Fast testing whether the AIO buffer (or regions within it) contain all
zeroes, which allows Python code to quickly do sparsification when
copying.
This includes the iszero.h header from nbdkit which is distributed
under a compatible license.
---
common/include/Makefile.am | 5 +--
common/include/iszero.h | 63 +++++++++++++++++++++++++++++++++++++
generator/generator | 17 ++++++++--
python/Makefile.am | 3 +-
python/handle.c | 47 +++++++++++++++++++++++++++
python/t/580-aio-is-zero.py | 53 +++++++++++++++++++++++++++++++
6 files changed, 183 insertions(+), 5 deletions(-)

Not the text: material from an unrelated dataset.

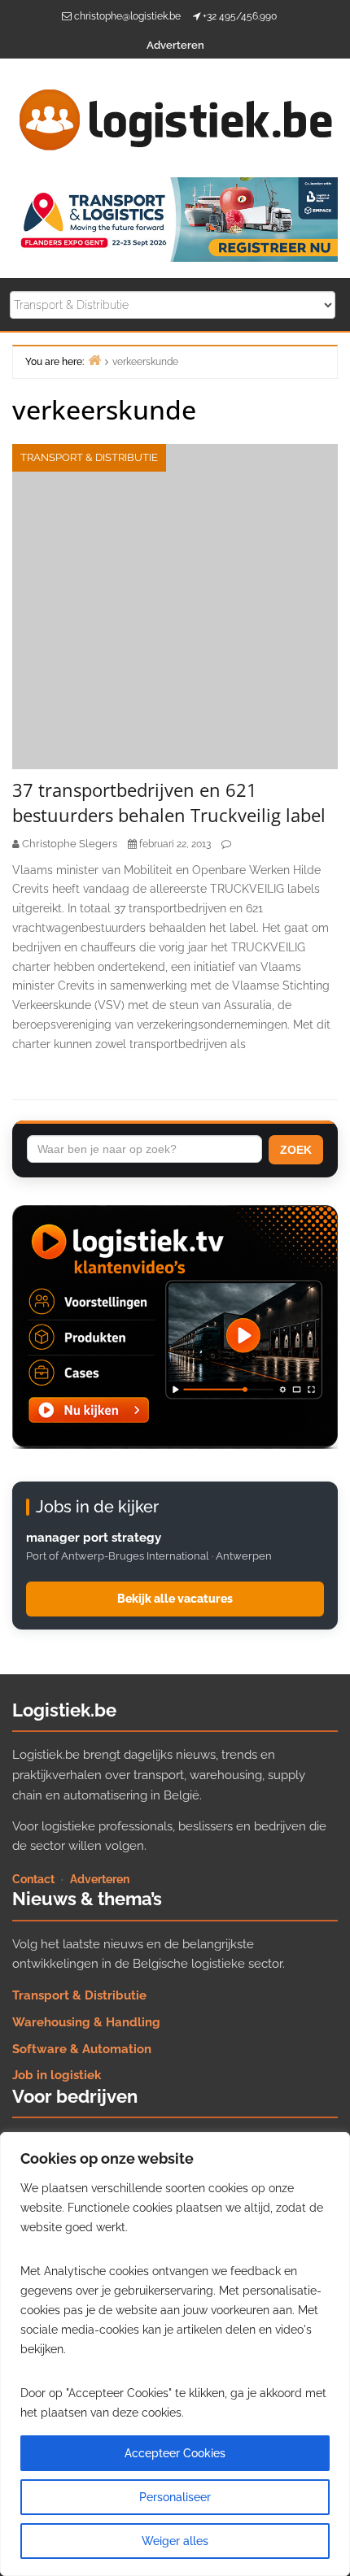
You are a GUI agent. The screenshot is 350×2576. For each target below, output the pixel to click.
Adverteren (175, 45)
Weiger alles (175, 2541)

diff --git a/common/include/Makefile.am b/common/include/Makefile.am
index 89cc61e..79f0351 100644
--- a/common/include/Makefile.am
+++ b/common/include/Makefile.am
@@ -1,5 +1,5 @@
# nbd client library in userspace
-# Copyright (C) 2013-2019 Red Hat Inc.
+# Copyright (C) 2013-2020 Red Hat Inc.
#
# This library is free software; you can redistribute it and/or
# modify it under the terms of the GNU Lesser General Public
@@ -18,4 +18,5 @@
include $(top_srcdir)/subdir-rules.mk
EXTRA_DIST = \
- byte-swapping.h
+ byte-swapping.h \
+ iszero.h
diff --git a/common/include/iszero.h b/common/include/iszero.h
new file mode 100644
index 0000000..7fdbb52
--- /dev/null
+++ b/common/include/iszero.h
@@ -0,0 +1,63 @@
+/* nbdkit
+ * Copyright (C) 2018 Red Hat Inc.
+ *
+ * Redistribution and use in source and binary forms, with or without
+ * modification, are permitted provided that the following conditions are
+ * met:
+ *
+ * * Redistributions of source code must retain the above copyright
+ * notice, this list of conditions and the following disclaimer.
+ *
+ * * Redistributions in binary form must reproduce the above copyright
+ * notice, this list of conditions and the following disclaimer in the
+ * documentation and/or other materials provided with the distribution.
+ *
+ * * Neither the name of Red Hat nor the names of its contributors may be
+ * used to endorse or promote products derived from this software without
+ * specific prior written permission.
+ *
+ * THIS SOFTWARE IS PROVIDED BY RED HAT AND CONTRIBUTORS ''AS IS'' AND
+ * ANY EXPRESS OR IMPLIED WARRANTIES, INCLUDING, BUT NOT LIMITED TO,
+ * THE IMPLIED WARRANTIES OF MERCHANTABILITY AND FITNESS FOR A
+ * PARTICULAR PURPOSE ARE DISCLAIMED. IN NO EVENT SHALL RED HAT OR
+ * CONTRIBUTORS BE LIABLE FOR ANY DIRECT, INDIRECT, INCIDENTAL,
+ * SPECIAL, EXEMPLARY, OR CONSEQUENTIAL DAMAGES (INCLUDING, BUT NOT
+ * LIMITED TO, PROCUREMENT OF SUBSTITUTE GOODS OR SERVICES; LOSS OF
+ * USE, DATA, OR PROFITS; OR BUSINESS INTERRUPTION) HOWEVER CAUSED AND
+ * ON ANY THEORY OF LIABILITY, WHETHER IN CONTRACT, STRICT LIABILITY,
+ * OR TORT (INCLUDING NEGLIGENCE OR OTHERWISE) ARISING IN ANY WAY OUT
+ * OF THE USE OF THIS SOFTWARE, EVEN IF ADVISED OF THE POSSIBILITY OF
+ * SUCH DAMAGE.
+ */
+
+#ifndef NBDKIT_ISZERO_H
+#define NBDKIT_ISZERO_H
+
+#include <string.h>
+#include <stdbool.h>
+
+/* Return true iff the buffer is all zero bytes.
+ *
+ * The clever approach here was suggested by Eric Blake. See:
+ *
https://www.redhat.com/archives/libguestfs/2017-April/msg00171.html
+ *
https://rusty.ozlabs.org/?p=560
+ *
+ * See also:
+ *
https://gcc.gnu.org/bugzilla/show_bug.cgi?id=69908
+ */
+static inline bool __attribute__((__nonnull__ (1)))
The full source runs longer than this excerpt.